|Ringtone gets fainter|
|Thursday, 09 August 2012 00:48|
Lower returns from Bharti for 10th straight quarter
When a management, in this case Bharti Airtel’s, cites adverse regulatory and tax developments instead of the usual higher interest/depreciation costs, you know you’re in for some bad news. But in the June quarter, while depreciation rose R288.8 crore, interest costs fell R230.3 crore and tax liabilities also fell R209.8 crore. And since Bharti Airtel has not, as yet, been asked to fork out thousands of crore for the ‘extra’ spectrum it has, it’s difficult to fathom what the telco is talking about—if Bharti Airtel renews its licences for a full 20 years, the costs will be around R30,000 crore; if it pays for the residual period, the sum will be lower. Turns out the adverse regulatory development Bharti is talking about is the regulator saying telcos can’t bundle their offers to, in Bharti’s words, ‘augment customer value’. Instead, they have to allow new consumers the option of whether they want SMS services—given the razor-thin margins on voice calls, the money telcos make is on SMS. Since the total impact of this, the company says, is R250 crore, it wouldn’t matter when the going was good; today, however, things are quite bad. Indeed, margins are so thin, and customer acquisition so tough, Airtel is even complaining about the hike in service tax rates from 10.3% to 12.36%—normally customers pay for the service tax but market conditions are such that Bharti is absorbing the hit.
Unlike in the last quarter when things were looking up, customer acquisition is once again slowing, ARPUs are down from R189 in March to R185 in the June quarter, though minutes of usage are up marginally. Not surprisingly, while customer revenues are up 3.3% sequentially, EBITDA is down 6.2% and net profit a whopping 24%. EBITDA margins are down a whopping 3 ppt and this is the first time the telco’s net profits have slipped below the R1,000 crore mark. Things are worse in dollar terms, more so since 70% of Bharti Airtel’s debt is dollar-denominated—with 28% of Bharti’s debt of less than a year’s tenure, FY13 is going to be a tough year for the company. Contingent liabilities have also shot up. As a result, Bharti’s delivered worse RoCE and RoE for the tenth straight quarter—RoCE fell from 21.6% in Q4FY10 to 6.6% in Q1FY13; RoE fell from 25.1% to 7.7%. The only saving grace is the better debt position with net debt-to-EBITDA falling from its peak of 3.4 times in Q1FY11 to 2.5 times in Q1FY13. Though Bharti Airtel was confident this would be Africa’s year with FY13 declaring profits as opposed to the losses of R1,329 in FY12, Q1 saw Africa revenues fall just a bit, by $5mn; EBITDA fell to $275mn (margins fell 2 ppt in the quarter) after rising steadily for several quarters, losses at $108mn haven’t been higher in the last one year.

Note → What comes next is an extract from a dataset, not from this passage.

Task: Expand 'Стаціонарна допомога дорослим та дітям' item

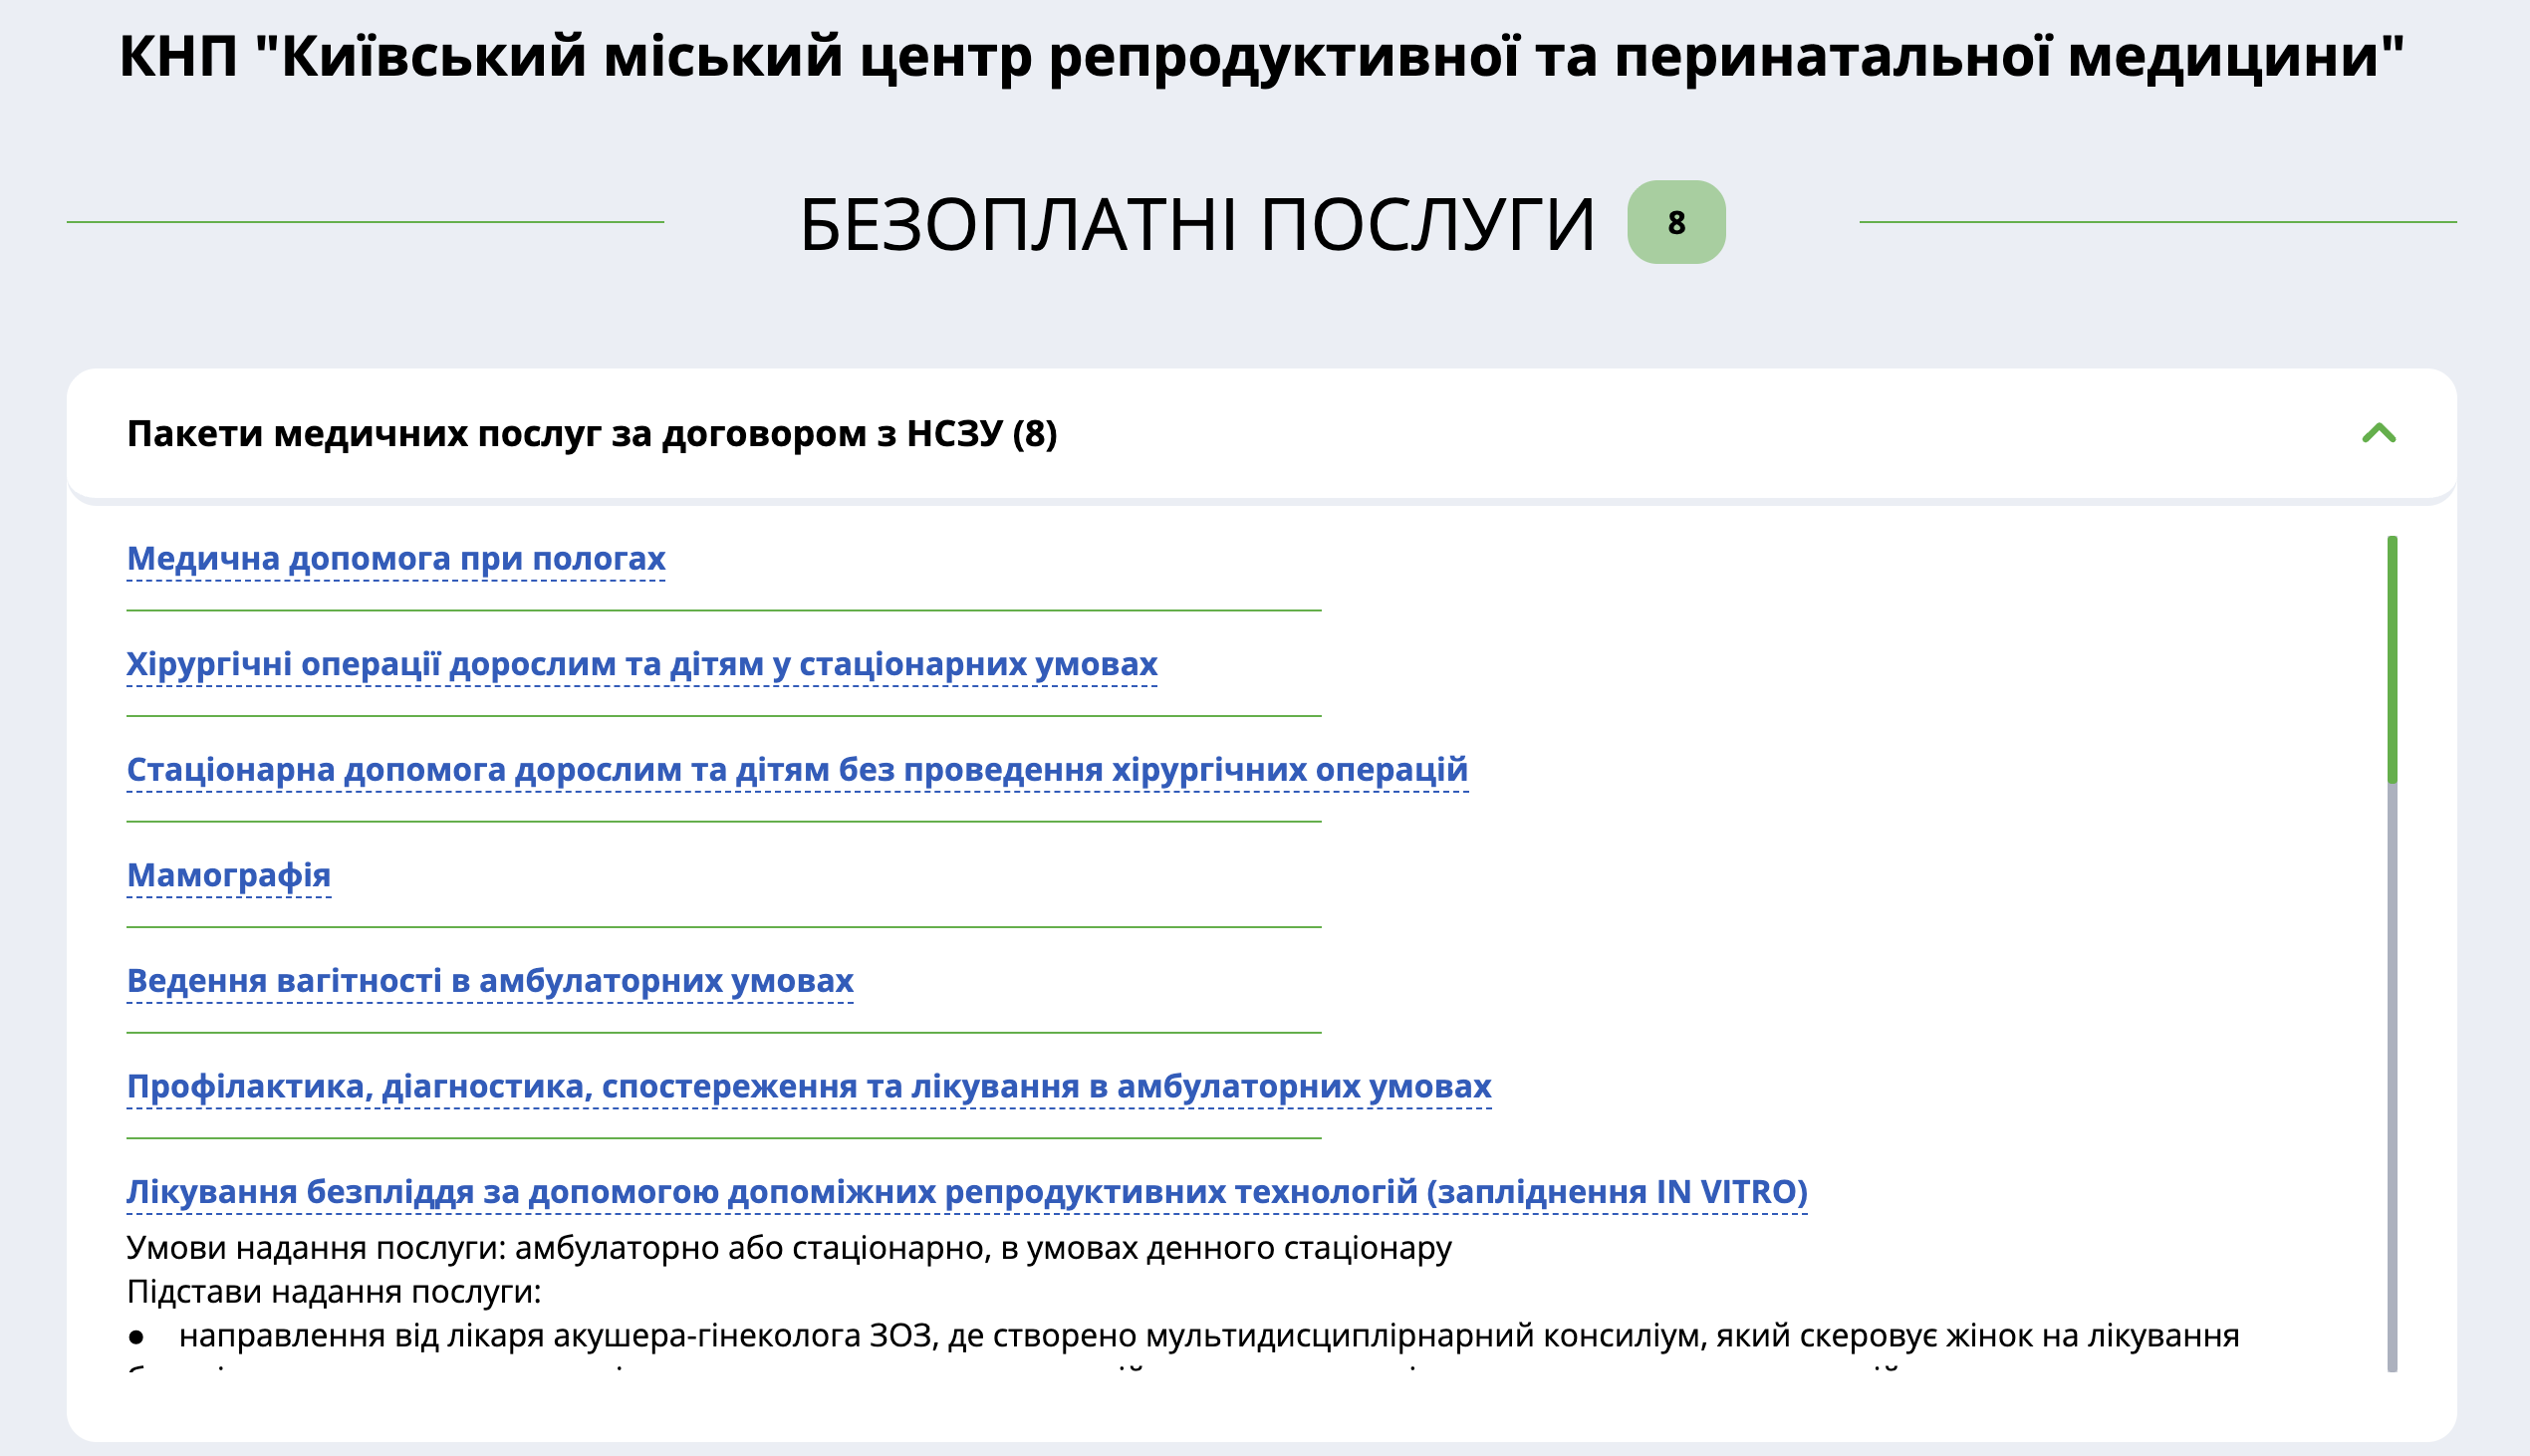Action: (797, 769)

Going forward, the news is bad since the hyper-competition combined with the economic slowdown means Bharti Airtel will be badly hit by the one-time licence fees for either the ‘extra’ spectrum or for its license renewals. Raising equity to pare debt is an option, but investors will wait for the SC verdict as well as the 2G auction for clarity. More than Bharti, the government should be worried about the portents for the upcoming 2G auction.